Select congressional staff members have been briefed on the president’s plan to replace HUD’s Affirmatively Furthering Fair Housing rule, according to a new report.

President Trump is following through with his plan to eliminate Obama-era Affirmatively Furthering Fair Housing regulations. According to a Politico report published on Wednesday, White House staff have briefed “select congressional staff” on the plan and next steps.

“A handful of White House officials led the effort to craft a new rule over objections from both within the White House and at the Department of Housing and Urban Development, according to a person familiar with the matter,” the report read.

In a late-night tweeting spree on June 30, President Trump threatened to end the AFFH rule, saying it had a “devastating impact on these once-thriving suburban areas” and was “not fair to homeowners.”

“At the request of many great Americans who live in the suburbs, and others, I am studying the AFFH housing regulation that is having a devastating impact on these once-thriving suburban areas,” the president tweeted. “Corrupt Joe Biden wants to make them MUCH WORSE. Not fair to homeowners, I may END!”

According to a previous Inman article, the AFFH rule simply provided a framework for local governments, states, and public housing agencies to follow through on pre-existing AFFH legislation included in the 1968 Fair Housing Act.

The current AFFH rule requires all local, state, and public housing officials to use the Affirmatively Fair Housing Assessment Tool, which uses HUD data and questionnaires to help leaders identify “patterns of integration and segregation; racially and ethnically concentrated areas of poverty; disparities in access to opportunity; and disproportionate housing needs, as well as the contributing factors for those issues.”

In January, HUD released a new 84-page plan that stripped the assessment tool and reporting requirements, with the aim of giving local officials greater “flexibility” in evaluating housing discrimination and creating a plan of action.

“By fixing the old Affirmatively Furthering Fair Housing rule, localities now have the flexibility to devise housing plans that fit their unique needs and provide families with more housing choices within their reach,” said Secretary Carson in January. “Mayors know their communities best, so we are empowering them to make housing decisions that meet their unique needs, not a mandate from the federal government.”

“Having said that, if a community fails to improve housing choice, HUD stands ready to enforce the Fair Housing Act and pursue action against any party that violates the law,” Carson added.

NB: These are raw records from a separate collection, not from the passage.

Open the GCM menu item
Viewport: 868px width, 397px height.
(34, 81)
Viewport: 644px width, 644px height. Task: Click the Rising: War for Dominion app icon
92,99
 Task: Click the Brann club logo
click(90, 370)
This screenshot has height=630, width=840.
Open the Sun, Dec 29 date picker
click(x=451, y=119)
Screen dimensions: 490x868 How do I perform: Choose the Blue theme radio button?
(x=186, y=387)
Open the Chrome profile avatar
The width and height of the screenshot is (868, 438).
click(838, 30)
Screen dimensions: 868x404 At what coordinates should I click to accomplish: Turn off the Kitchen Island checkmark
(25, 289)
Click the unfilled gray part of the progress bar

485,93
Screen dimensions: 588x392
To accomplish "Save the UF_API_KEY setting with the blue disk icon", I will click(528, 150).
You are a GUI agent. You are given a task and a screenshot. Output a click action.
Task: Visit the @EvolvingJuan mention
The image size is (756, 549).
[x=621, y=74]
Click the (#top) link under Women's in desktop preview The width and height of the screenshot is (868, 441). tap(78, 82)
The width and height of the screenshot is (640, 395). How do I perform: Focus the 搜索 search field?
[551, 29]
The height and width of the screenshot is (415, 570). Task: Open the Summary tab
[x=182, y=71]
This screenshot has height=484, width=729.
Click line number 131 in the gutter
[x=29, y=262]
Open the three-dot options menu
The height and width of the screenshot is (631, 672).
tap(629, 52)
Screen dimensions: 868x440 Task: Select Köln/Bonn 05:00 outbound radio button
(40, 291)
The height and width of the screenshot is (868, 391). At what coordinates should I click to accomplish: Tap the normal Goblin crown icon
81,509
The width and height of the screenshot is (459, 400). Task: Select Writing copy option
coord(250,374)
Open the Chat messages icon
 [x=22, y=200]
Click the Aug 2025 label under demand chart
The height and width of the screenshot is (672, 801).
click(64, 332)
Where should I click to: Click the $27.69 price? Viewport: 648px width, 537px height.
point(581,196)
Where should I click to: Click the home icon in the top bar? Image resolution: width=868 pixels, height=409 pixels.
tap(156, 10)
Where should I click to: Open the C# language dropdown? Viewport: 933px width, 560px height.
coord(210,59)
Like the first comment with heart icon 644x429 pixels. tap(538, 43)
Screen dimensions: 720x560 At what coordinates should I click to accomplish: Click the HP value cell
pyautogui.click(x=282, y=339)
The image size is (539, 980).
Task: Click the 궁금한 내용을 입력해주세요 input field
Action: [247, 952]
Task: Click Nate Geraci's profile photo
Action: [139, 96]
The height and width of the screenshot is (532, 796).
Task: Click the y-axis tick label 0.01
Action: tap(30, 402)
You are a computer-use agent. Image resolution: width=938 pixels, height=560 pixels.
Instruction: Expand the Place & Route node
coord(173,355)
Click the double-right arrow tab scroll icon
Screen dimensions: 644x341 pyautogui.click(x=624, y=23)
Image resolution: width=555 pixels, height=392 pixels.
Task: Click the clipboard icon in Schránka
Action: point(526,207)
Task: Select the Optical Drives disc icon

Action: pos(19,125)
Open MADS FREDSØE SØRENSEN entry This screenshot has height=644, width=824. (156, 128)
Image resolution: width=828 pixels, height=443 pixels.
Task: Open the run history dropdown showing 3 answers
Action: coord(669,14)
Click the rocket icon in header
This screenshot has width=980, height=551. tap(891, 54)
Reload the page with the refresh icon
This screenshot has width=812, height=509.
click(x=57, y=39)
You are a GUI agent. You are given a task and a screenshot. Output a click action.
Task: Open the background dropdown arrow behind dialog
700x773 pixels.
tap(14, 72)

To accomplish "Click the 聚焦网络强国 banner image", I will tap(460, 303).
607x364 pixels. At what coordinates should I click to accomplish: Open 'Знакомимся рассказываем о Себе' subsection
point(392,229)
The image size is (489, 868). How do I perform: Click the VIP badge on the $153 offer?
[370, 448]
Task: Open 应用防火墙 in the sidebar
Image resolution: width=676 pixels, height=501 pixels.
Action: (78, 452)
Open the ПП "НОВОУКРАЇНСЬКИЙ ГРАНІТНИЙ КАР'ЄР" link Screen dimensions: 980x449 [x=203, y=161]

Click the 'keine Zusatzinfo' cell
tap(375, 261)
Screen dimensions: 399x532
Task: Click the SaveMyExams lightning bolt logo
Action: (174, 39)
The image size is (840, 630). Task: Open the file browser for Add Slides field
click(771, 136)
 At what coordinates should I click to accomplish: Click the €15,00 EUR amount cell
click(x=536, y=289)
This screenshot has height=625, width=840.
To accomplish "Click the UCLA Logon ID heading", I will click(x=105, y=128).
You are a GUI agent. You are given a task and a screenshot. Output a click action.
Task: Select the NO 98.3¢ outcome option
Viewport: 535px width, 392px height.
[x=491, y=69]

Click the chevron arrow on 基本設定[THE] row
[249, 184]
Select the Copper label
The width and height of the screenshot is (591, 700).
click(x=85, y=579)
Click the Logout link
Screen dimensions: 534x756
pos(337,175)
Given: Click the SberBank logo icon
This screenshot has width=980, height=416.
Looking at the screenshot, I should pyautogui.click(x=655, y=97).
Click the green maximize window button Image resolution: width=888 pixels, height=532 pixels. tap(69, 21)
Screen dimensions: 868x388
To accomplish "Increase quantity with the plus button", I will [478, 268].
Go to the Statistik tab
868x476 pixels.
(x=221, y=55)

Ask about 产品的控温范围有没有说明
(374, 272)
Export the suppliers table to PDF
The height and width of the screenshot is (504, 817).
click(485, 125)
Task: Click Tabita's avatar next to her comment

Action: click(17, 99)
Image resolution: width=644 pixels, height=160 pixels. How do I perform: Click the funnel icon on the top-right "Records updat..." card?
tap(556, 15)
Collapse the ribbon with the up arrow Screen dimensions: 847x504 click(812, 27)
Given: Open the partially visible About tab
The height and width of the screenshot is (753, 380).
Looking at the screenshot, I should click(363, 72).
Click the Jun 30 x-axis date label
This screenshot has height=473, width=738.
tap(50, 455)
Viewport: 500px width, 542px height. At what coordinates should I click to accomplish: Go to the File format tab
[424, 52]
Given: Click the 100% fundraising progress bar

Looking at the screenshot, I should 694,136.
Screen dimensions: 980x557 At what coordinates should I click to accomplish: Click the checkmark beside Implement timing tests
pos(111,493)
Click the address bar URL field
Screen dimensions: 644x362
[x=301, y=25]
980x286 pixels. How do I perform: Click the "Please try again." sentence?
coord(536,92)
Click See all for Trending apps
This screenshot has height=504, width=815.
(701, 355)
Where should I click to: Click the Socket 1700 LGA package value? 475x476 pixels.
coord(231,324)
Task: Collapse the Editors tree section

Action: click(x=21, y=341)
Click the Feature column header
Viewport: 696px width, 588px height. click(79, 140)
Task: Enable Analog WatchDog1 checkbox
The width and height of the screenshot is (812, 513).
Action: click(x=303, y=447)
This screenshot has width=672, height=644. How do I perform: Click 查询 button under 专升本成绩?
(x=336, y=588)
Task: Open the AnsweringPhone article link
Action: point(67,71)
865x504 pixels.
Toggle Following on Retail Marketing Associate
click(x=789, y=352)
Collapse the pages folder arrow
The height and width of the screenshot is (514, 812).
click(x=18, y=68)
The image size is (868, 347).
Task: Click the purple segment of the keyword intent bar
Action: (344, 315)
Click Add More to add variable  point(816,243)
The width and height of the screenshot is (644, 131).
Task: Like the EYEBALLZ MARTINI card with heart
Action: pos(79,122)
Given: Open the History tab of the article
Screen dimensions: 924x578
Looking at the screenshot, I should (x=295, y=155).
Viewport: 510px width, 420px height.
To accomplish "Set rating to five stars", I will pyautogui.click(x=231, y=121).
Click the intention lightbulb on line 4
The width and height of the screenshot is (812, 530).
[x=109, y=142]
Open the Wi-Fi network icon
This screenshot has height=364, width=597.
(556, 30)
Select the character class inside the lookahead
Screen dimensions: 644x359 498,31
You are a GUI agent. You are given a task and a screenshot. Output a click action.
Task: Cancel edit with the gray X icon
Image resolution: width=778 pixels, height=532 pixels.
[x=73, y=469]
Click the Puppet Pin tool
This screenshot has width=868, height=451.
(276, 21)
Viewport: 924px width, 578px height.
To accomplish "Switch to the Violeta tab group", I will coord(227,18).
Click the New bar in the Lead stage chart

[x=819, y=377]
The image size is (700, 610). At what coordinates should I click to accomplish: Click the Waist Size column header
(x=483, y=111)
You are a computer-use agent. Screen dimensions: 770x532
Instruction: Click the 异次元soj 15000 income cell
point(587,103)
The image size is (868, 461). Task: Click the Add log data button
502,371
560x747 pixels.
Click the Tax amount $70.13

However, it seems that HUD and the Trump Administration are now working on a new plan that’s different than what HUD proposed in January. In any case, Politico said the next step would include passing the new rule.

“The public will not have a chance to weigh in on the new rule, which will be considered ‘final,'” the report read. “HUD and the Office of Management and Budget decided to use a waiver under a provision of the Administrative Procedure Act that exempts rules related to grants from notice-and-comment requirements.”

Housing experts are torn on the future of the AFFH rule, with some calling for the Obama-era version to stay in place and others favoring HUD’s new, “more flexible” system.

“Because of residential segregation, our schools are segregated,” the National Fair Housing Alliance said in a Twitter thread on July 1. “AFFH is designed to ameliorate the devastation caused by residential segregation.”

“And yet, Trump is attacking this major civil rights provision,” they added after noting the AFFH was passed “as an honorarium” for Dr. Martin Luther King, Jr. “We will not let him tarnish Dr. King’s dream!”

On the other hand, American Enterprise Institute Director Edward Pinto told NPR he thought a revision was needed, although he didn’t explicitly express support for HUD’s January plan.

“It’s very much required a lot of hiring of experts, planners and land-use people and attorneys to create these very complex plans,” Pinto said. “The situations in each of those places could be very different. And the first question you have to ask is, how well does that community meet the supply need for housing in that community?”

The National Association of Realtors chimed in on the decision, with President Vince Malta saying the move “significantly weakens the federal government’s commitment to the goals of the Fair Housing Act.”

“The viability of our 1.4 million members depends on the free, transparent and efficient transfer of property in this country, and NAR maintains that a strong, affirmative fair housing rule is vital to advancing our nation’s progress toward thriving and inclusive communities,” Malta added. “With the pandemic’s disproportionate impact on people of color reminding us of the costs of the failure to address barriers to housing opportunity, NAR remains committed to ensuring no American is unfairly denied this fundamental right in the future.”